Philip Pullman and JK Rowling have both campaigned against the age stamps appearing on their novels. More than 700 writers have now put their names to a statement made by Philip Pullman on the site No to Age Banding.
"We are all agreed that the proposal to put an age-guidance figure on books for children is ill-conceived, damaging to the interests of young readers."
Flash back thirty years ago:
A boy chooses Gerald Durrell's A Family & Other Animals in his local WH Smith and heads off to the till with his pocket money. A young girl serves him.
"I'm sorry you can't buy this book."
"It's not an appropriate book for you."
His Mum steps in and explains the book is for children about Durrell as a child in Corfu.
So a case for age guidance? Or would the cover give you a clue? Did the shop assistant have a clue?
Flash forward thirty years from today to 2038:
An article in Wikipedia:
24th July 2038.
(From Classification to Book Rippers. A History.)

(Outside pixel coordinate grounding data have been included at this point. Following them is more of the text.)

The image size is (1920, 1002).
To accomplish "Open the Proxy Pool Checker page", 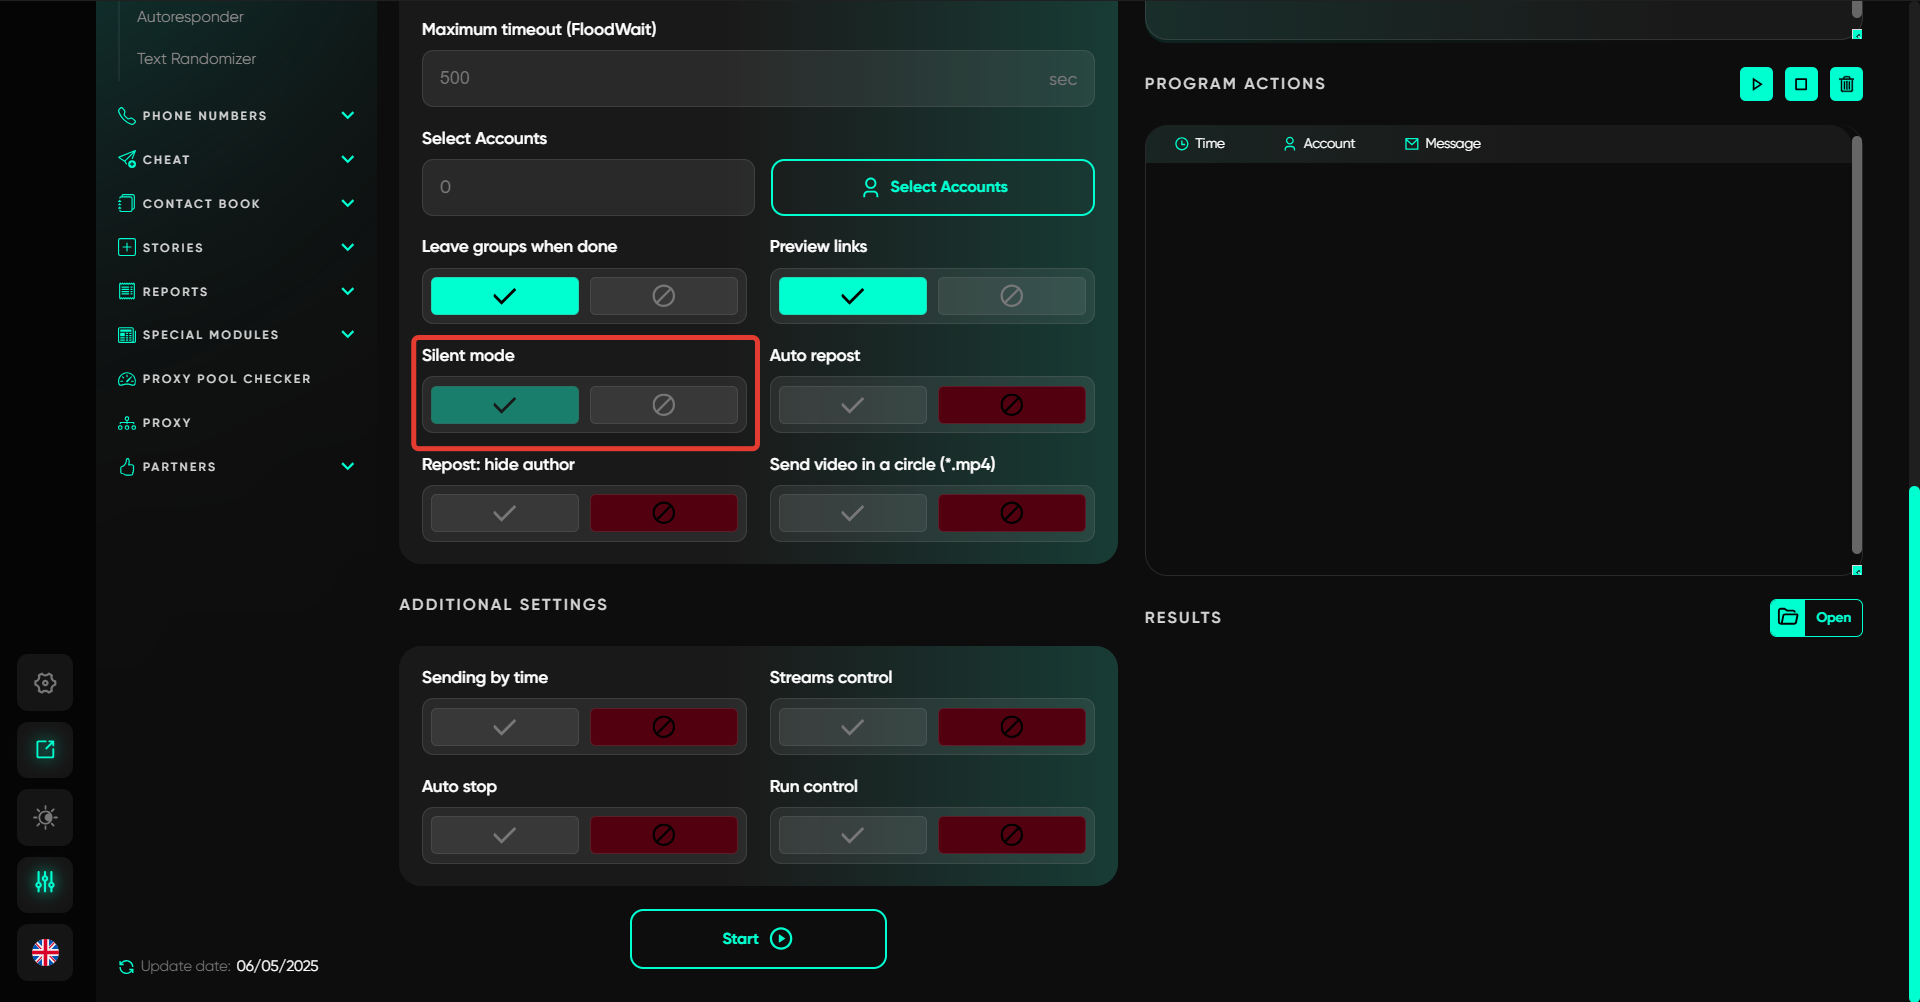I will point(226,379).
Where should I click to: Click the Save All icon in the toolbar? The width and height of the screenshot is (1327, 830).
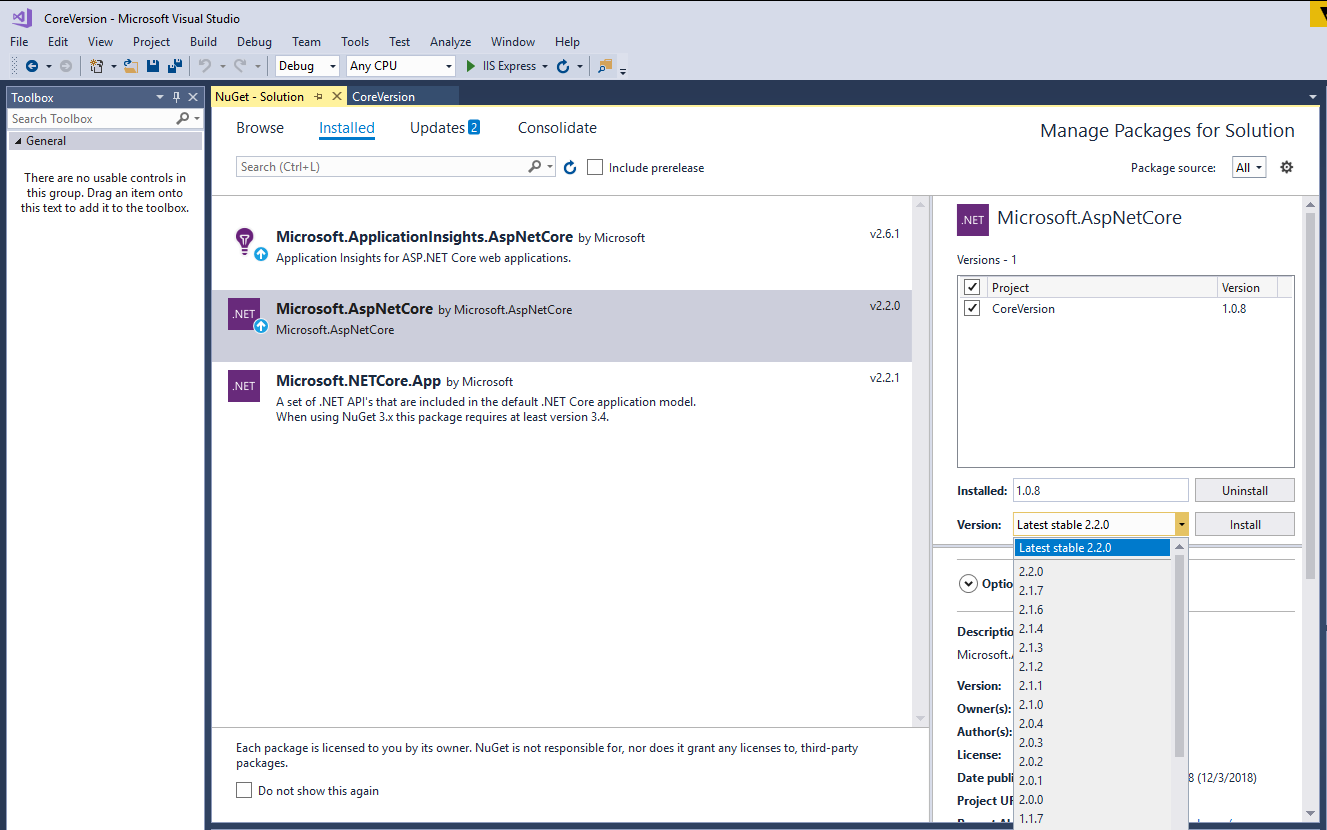coord(174,65)
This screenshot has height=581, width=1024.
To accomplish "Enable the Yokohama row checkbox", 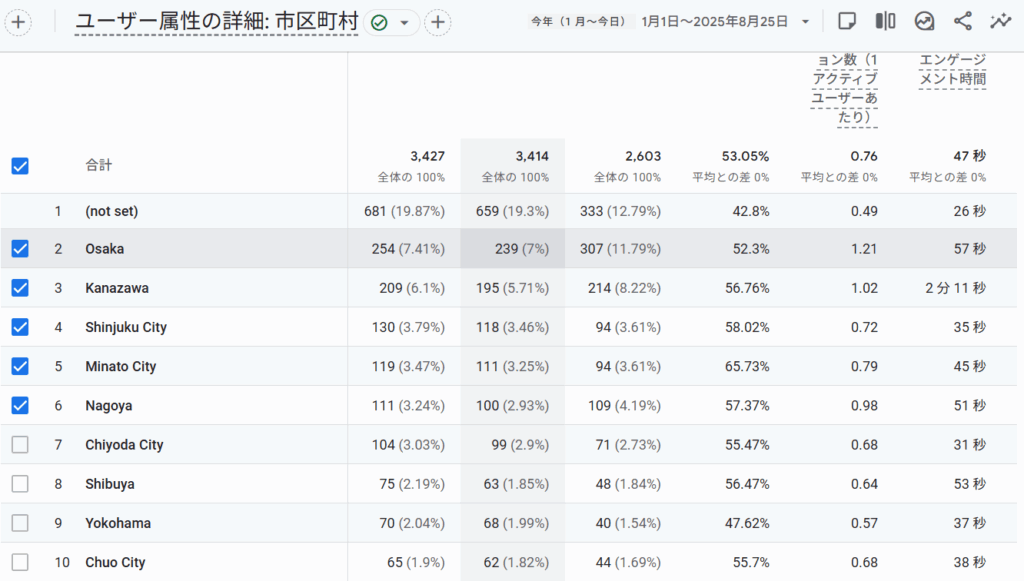I will tap(20, 523).
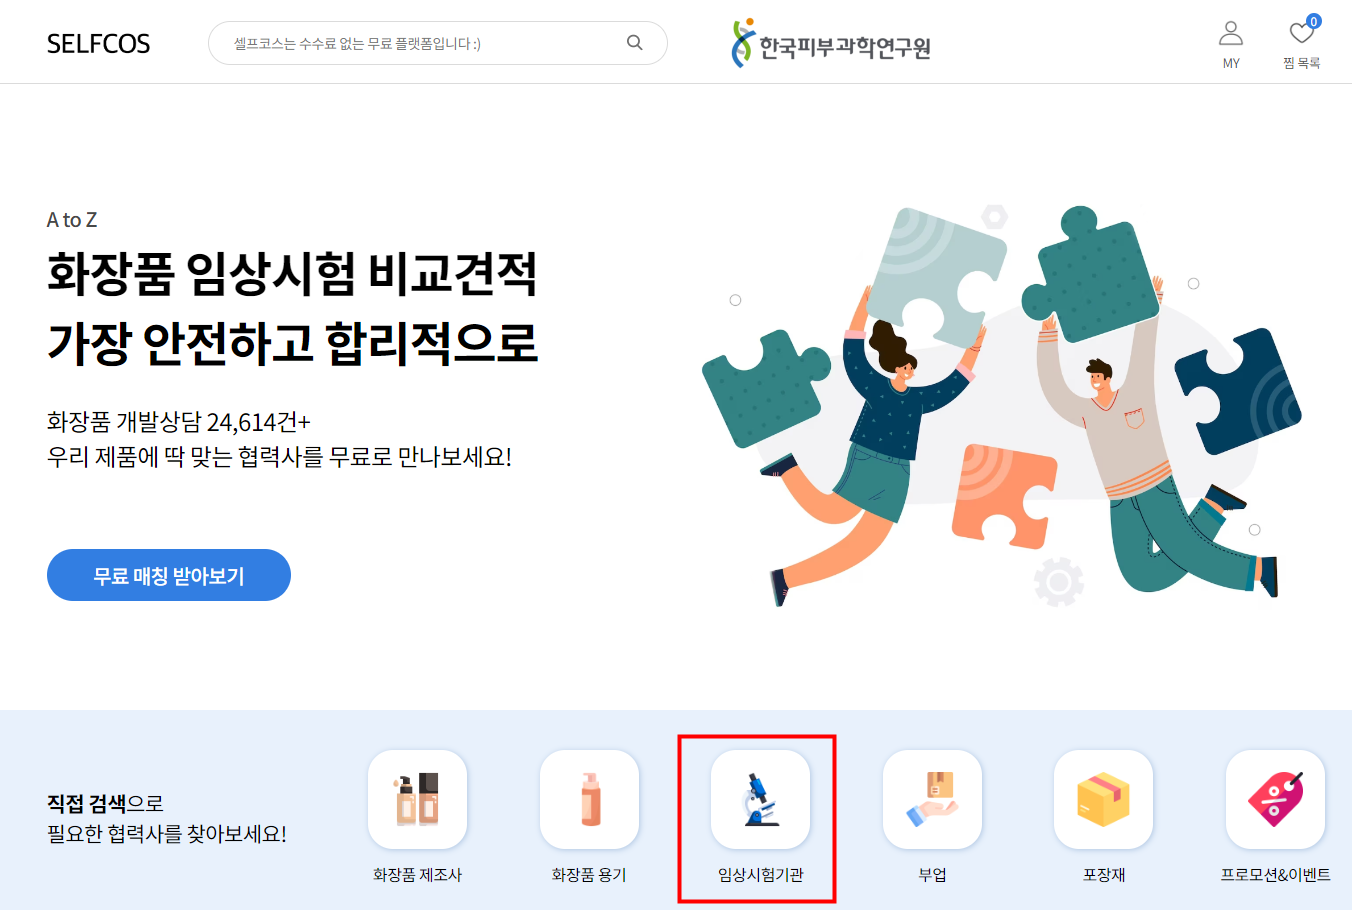Click the 임상시험기관 text label
Image resolution: width=1352 pixels, height=910 pixels.
760,875
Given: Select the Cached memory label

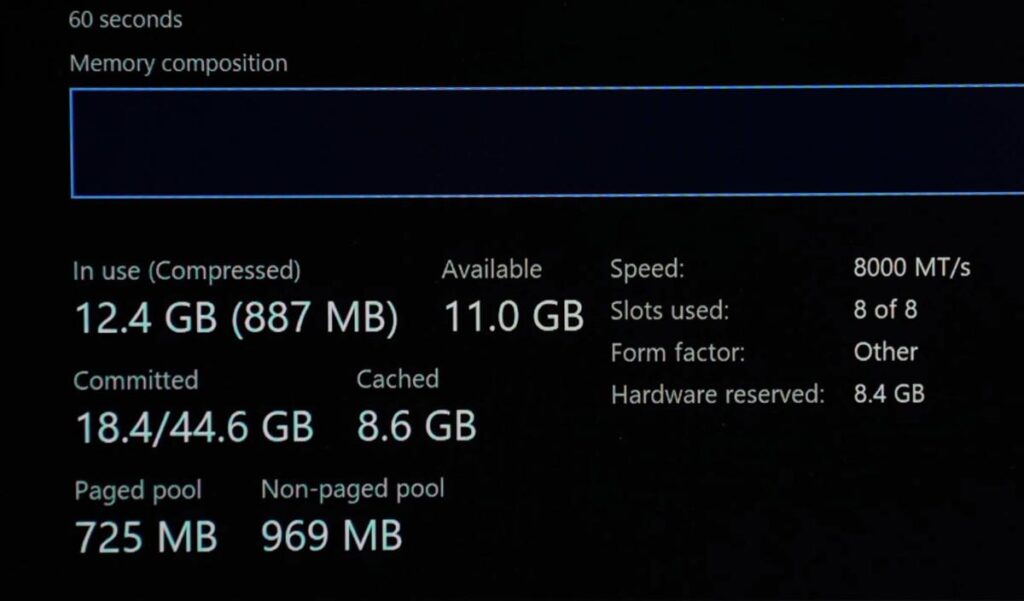Looking at the screenshot, I should (x=398, y=380).
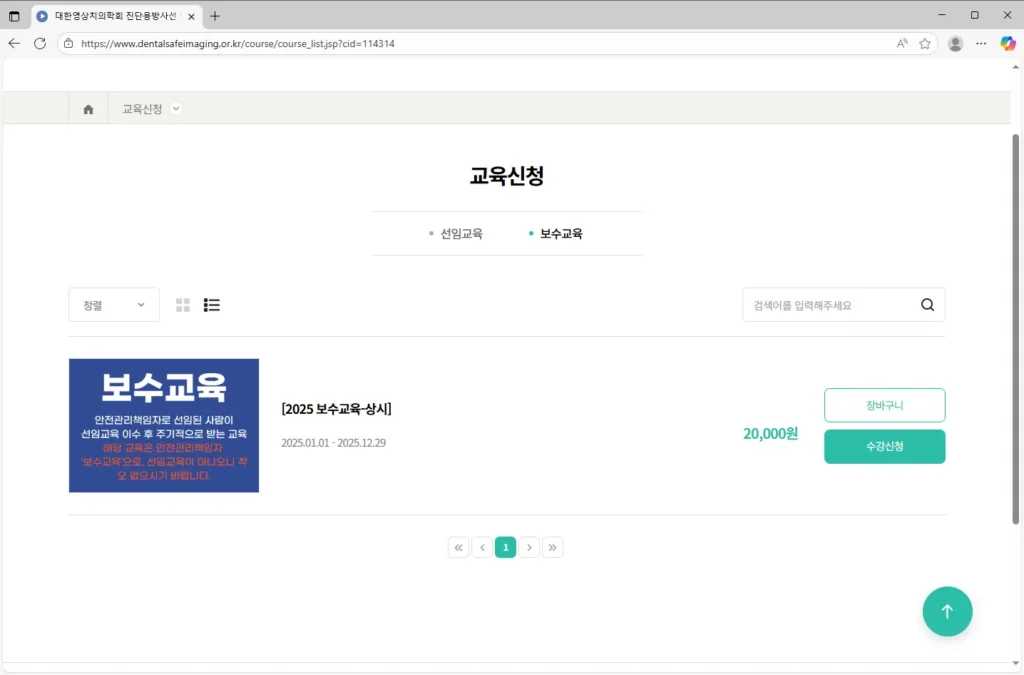
Task: Open the 정렬 sort dropdown
Action: (113, 304)
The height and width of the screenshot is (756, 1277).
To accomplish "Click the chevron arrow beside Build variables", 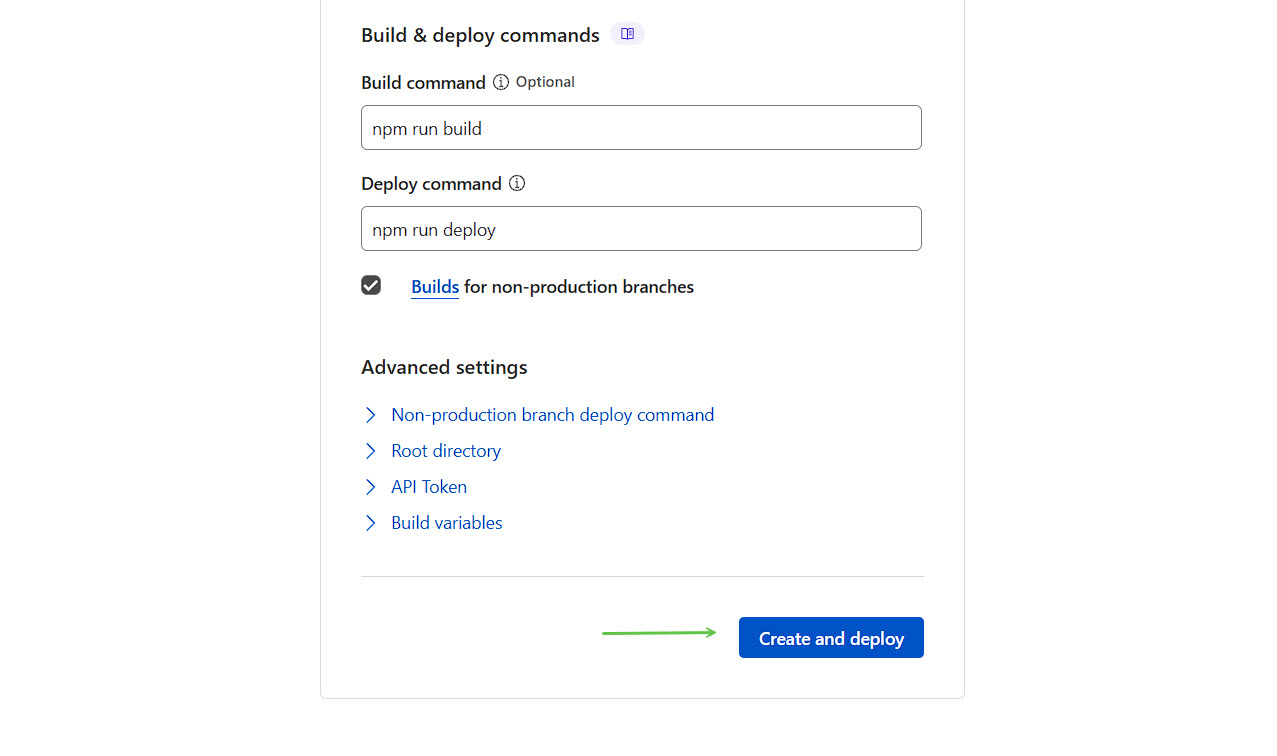I will [x=371, y=523].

2009: Age Guidance labels applied to Children's Books.
2020: The age guidance for children's books spreads into the adult market. Books which have long escaped the rating systems given to films or the warning labels on music have to be rated U, PG, 12,15 or 18. Ratings have to be applied by law to the back cover of every book. Many authors complained at the time that they were increasingly put under pressure from their publishers to remove scenes of a sexual or violent nature that would increase the ratings and damage sales.
To cut back their Carbon Footprint only a few issues of selected new books are produced. To help with the growing demand for paper instead of electronic books Cinema buildings, closed during the collapse of the film industry, are reopened where a copy of these new books are left on each seat. Books were available to read at set times. Ratings were amended to add a "R" to allow children at any age to read a book rated 15R and under in these new Bookemas, as long as an adult accompanied them.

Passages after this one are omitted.